Rom/ Washington - Dienstag, 4. Oktober, 11.52 Uhr. Fast pünktlich hebt die Boeing 767 der British Airways vom Flughafen Rom Fiumicino ab. An Bord, weitgehend abgeschirmt von den Kameras, die 24-jährige Amerikanerin Amanda Knox. Vierzehn Stunden zuvor ist die hübsche Studentin von einer Mordanklage freigesprochen worden; die 26 Jahre Haft, die ihr die erste Gerichtsinstanz aufgebrummt hat, bleiben ihr von einer Sekunde auf die andere erspart. Jetzt geht's über London heim, nur noch heim nach Seattle. Und am Boden bleiben eine Menge Fragen zurück.

 

Die vor allem: Wie konnten die Richter der ersten Instanz im Dezember 2009 über 427 Urteilsseiten hinweg belastendes Material auflisten gegen Amanda Knox und ihren Freund Raffaele Sollecito, wenn die zweite Instanz nun von der absoluten Unschuld der beiden überzeugt ist? Die Begründung für das zweite Urteil wird zwar erst in neunzig Tagen ergehen. Doch schon heute steht fest: einer der beiden Urteilssprüche muss grundfalsch sein.

(Extrahierte Datensätze)
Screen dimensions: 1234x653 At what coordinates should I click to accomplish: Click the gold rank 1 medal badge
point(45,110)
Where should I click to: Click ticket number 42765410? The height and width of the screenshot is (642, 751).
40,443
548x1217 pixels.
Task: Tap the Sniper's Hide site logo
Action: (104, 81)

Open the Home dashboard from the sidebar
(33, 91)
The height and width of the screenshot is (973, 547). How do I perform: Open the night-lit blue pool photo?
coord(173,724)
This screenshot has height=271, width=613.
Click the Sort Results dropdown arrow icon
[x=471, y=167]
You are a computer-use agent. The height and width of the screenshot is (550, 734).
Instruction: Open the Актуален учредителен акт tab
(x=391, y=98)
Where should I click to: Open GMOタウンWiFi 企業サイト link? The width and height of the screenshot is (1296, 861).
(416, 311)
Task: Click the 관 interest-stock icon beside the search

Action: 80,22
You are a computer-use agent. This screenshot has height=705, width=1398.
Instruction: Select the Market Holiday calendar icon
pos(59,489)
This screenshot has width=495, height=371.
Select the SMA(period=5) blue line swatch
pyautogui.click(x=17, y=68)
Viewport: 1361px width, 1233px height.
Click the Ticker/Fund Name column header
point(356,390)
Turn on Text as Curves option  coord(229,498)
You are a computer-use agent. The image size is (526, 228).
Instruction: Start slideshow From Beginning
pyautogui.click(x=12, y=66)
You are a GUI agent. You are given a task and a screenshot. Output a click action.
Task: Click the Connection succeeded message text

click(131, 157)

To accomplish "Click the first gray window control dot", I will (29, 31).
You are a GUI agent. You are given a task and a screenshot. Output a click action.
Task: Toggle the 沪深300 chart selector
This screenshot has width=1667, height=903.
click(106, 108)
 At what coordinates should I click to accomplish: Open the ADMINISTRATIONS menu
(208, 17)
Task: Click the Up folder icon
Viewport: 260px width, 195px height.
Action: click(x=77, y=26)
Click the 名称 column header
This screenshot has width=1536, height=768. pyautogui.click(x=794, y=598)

AUFGABENSTELLUNG — Welche Passage steht im Artikel über den Freispruch von Amanda Knox zwischen „Die vor allem: Wie“ und „muss grundfalsch sein.“, beide eingeschlossen? Zieh sie wortgetreu heraus. Die Datensätze spielen hierfür keine Rolle.

VOLLSTÄNDIGE AUSGABE —
Die vor allem: Wie konnten die Richter der ersten Instanz im Dezember 2009 über 427 Urteilsseiten hinweg belastendes Material auflisten gegen Amanda Knox und ihren Freund Raffaele Sollecito, wenn die zweite Instanz nun von der absoluten Unschuld der beiden überzeugt ist? Die Begründung für das zweite Urteil wird zwar erst in neunzig Tagen ergehen. Doch schon heute steht fest: einer der beiden Urteilssprüche muss grundfalsch sein.